* **GOAL OF THE EXERCISE**
Go through the data below. List every line that holds the word "message".
━━━ DATA TO PROCESS ━━━
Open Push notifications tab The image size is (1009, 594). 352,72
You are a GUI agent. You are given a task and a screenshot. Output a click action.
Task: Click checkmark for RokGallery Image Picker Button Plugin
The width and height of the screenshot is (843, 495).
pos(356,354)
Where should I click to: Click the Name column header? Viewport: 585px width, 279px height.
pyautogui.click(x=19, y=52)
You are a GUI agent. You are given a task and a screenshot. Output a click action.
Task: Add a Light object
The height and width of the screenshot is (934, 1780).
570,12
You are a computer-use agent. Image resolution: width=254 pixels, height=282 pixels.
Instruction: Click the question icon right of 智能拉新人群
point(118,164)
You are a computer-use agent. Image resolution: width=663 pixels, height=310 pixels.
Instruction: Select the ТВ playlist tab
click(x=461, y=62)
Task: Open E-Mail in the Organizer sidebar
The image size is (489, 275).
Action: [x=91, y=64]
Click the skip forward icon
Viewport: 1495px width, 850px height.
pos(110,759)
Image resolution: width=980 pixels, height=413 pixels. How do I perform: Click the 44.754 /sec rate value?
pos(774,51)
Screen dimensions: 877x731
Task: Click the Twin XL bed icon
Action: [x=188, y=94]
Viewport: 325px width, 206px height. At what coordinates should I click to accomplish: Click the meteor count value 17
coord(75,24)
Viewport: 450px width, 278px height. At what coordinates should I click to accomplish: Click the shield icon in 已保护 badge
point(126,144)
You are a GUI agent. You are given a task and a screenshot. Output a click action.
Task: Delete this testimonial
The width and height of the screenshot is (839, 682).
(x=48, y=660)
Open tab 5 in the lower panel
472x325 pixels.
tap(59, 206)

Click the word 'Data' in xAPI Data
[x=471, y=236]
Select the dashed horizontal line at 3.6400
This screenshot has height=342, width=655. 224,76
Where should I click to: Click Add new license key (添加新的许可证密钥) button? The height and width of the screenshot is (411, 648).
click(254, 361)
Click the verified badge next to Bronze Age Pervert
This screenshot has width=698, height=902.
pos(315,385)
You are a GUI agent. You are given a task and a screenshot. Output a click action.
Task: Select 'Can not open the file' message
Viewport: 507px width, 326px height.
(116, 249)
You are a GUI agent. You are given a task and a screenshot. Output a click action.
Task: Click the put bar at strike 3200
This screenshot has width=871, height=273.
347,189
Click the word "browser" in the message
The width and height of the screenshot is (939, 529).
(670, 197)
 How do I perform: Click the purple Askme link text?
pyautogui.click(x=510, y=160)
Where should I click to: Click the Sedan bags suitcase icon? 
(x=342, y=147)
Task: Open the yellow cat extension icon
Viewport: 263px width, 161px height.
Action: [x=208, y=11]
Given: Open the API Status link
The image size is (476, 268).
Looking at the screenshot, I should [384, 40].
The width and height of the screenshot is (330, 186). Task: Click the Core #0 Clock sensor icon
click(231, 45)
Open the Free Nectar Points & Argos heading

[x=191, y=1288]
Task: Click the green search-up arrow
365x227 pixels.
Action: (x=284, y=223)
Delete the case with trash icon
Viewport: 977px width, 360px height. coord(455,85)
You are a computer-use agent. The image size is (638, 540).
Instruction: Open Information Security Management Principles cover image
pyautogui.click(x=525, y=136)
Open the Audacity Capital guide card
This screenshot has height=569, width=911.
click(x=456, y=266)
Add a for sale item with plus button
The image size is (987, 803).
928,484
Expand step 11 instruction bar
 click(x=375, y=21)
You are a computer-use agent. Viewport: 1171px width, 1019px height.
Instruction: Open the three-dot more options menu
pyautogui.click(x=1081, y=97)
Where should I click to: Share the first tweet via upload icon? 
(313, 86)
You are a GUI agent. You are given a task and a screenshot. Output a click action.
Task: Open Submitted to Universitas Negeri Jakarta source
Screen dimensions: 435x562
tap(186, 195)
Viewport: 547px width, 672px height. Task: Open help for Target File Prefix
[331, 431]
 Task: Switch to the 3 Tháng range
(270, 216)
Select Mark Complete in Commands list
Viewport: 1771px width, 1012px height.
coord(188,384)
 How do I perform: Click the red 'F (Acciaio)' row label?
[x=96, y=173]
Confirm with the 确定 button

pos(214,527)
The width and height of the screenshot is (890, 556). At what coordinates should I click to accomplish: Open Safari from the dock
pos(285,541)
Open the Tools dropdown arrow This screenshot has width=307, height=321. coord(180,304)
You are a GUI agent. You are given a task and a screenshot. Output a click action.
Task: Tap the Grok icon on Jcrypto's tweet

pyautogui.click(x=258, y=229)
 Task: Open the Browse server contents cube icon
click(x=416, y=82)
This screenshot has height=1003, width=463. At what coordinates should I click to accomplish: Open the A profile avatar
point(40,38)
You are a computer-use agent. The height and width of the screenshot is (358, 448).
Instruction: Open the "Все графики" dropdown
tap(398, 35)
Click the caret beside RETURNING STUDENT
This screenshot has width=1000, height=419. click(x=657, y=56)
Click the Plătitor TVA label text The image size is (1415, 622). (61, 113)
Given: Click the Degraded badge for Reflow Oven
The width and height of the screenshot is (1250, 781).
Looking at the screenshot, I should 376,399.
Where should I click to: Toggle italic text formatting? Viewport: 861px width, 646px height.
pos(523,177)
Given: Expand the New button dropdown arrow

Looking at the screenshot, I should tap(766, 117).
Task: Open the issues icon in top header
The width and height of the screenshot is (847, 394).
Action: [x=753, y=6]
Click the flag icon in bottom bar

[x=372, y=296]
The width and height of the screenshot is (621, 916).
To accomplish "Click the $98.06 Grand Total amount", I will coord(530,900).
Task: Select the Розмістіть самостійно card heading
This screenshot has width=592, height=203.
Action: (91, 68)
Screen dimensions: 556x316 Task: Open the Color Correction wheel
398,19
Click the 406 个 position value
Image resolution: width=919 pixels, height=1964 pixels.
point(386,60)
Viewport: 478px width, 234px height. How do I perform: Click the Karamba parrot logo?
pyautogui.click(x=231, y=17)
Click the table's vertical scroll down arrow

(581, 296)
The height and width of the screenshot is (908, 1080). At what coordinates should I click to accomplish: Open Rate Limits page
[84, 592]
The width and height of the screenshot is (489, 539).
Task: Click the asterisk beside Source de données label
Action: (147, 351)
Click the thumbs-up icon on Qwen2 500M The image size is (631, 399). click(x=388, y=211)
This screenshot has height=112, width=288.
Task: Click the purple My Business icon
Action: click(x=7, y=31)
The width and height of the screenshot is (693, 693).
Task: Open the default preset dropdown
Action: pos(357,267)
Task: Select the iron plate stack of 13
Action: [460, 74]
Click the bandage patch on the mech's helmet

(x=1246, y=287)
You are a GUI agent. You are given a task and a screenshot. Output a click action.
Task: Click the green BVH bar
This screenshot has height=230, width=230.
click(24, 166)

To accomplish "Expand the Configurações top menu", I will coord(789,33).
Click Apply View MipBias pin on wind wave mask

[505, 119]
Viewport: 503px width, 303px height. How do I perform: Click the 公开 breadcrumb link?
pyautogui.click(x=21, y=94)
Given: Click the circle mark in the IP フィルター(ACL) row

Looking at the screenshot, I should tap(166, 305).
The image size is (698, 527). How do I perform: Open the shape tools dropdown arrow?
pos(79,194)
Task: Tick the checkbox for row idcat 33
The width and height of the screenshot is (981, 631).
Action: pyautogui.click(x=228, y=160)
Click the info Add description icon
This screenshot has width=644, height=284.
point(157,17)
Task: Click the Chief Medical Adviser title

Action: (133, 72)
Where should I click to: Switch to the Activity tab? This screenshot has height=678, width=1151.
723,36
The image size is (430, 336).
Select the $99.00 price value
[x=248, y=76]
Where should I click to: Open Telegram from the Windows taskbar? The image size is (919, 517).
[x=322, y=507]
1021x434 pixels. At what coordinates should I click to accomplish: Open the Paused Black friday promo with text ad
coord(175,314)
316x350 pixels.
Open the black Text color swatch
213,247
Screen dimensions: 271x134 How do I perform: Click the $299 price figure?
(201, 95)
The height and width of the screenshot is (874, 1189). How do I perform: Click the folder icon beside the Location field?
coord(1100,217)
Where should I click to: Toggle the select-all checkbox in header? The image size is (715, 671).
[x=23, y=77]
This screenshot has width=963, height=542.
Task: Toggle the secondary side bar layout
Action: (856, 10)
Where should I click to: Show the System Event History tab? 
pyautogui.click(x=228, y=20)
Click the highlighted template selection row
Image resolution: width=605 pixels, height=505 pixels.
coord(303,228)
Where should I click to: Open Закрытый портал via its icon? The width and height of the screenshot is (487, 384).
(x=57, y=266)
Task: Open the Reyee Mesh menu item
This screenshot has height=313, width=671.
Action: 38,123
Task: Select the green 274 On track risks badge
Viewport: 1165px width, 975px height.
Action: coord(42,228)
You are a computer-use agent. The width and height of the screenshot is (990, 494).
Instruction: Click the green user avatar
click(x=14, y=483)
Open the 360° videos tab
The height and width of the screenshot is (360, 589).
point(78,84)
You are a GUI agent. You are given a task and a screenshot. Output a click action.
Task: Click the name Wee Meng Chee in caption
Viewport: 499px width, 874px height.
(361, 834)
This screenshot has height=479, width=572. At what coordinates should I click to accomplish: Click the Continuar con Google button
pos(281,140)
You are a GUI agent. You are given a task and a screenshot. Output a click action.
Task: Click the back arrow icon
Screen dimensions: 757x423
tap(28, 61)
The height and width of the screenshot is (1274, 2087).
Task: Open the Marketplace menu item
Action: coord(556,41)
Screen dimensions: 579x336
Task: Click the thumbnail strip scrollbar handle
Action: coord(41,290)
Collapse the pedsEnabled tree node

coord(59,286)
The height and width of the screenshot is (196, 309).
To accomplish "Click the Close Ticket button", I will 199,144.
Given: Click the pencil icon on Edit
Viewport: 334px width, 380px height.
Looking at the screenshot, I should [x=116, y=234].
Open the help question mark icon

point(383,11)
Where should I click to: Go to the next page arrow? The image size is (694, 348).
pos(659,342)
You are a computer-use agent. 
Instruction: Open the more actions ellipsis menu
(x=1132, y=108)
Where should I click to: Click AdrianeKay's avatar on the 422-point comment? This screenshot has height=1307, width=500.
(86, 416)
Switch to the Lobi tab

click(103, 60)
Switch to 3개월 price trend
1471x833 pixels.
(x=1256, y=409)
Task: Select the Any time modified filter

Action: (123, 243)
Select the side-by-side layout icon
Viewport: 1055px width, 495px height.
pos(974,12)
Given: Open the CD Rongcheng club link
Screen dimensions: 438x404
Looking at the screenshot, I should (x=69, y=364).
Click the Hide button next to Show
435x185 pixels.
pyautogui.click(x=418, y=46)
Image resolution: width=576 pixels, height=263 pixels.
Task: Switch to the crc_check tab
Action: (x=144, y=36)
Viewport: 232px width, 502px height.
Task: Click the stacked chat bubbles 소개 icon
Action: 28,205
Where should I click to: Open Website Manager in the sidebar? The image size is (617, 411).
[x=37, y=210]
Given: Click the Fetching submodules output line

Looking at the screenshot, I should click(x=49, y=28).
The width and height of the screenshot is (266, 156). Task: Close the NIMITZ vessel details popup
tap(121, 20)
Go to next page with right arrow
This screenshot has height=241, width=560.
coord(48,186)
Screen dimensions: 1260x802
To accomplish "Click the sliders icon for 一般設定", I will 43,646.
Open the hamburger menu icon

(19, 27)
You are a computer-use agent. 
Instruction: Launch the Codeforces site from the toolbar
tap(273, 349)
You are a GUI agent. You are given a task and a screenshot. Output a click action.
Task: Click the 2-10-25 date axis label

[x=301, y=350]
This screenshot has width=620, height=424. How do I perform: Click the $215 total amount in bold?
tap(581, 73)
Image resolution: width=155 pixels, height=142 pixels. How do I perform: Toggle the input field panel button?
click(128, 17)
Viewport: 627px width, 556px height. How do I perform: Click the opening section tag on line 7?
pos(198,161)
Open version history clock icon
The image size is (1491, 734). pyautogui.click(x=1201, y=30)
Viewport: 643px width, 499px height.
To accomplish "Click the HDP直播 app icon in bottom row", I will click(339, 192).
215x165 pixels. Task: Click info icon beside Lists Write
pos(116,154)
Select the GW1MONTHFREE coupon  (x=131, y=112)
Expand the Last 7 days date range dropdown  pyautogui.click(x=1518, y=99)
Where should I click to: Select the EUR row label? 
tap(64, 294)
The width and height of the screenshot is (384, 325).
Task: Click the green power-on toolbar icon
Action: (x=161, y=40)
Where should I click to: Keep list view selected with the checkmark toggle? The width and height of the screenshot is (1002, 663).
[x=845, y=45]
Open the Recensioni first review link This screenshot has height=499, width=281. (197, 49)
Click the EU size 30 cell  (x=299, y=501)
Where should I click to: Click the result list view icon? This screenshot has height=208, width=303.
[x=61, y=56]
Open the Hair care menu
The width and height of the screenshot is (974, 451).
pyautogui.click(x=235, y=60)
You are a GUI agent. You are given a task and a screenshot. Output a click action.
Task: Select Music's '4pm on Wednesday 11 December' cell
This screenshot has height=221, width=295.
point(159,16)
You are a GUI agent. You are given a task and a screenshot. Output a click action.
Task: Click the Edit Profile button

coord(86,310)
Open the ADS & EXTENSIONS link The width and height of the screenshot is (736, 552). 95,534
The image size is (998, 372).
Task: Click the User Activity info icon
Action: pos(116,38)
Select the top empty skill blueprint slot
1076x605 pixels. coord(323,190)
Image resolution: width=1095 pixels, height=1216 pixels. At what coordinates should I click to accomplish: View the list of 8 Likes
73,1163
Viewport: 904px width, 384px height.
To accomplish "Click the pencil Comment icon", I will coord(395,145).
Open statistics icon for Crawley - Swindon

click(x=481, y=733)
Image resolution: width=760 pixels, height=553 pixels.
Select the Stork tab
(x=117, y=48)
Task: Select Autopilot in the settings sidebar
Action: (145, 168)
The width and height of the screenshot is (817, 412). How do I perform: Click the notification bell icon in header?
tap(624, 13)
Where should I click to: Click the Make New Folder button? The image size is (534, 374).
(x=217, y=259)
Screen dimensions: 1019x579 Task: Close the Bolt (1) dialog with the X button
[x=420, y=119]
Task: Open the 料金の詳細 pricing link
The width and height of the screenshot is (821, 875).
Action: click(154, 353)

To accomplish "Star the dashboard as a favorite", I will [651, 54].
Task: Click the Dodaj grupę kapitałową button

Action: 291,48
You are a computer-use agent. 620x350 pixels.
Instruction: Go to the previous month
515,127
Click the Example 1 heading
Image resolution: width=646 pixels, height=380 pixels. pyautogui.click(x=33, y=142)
━━━
* **TASK ANSWER**
Task: Select 'Can not open the file' message
Click the word "browser" in the message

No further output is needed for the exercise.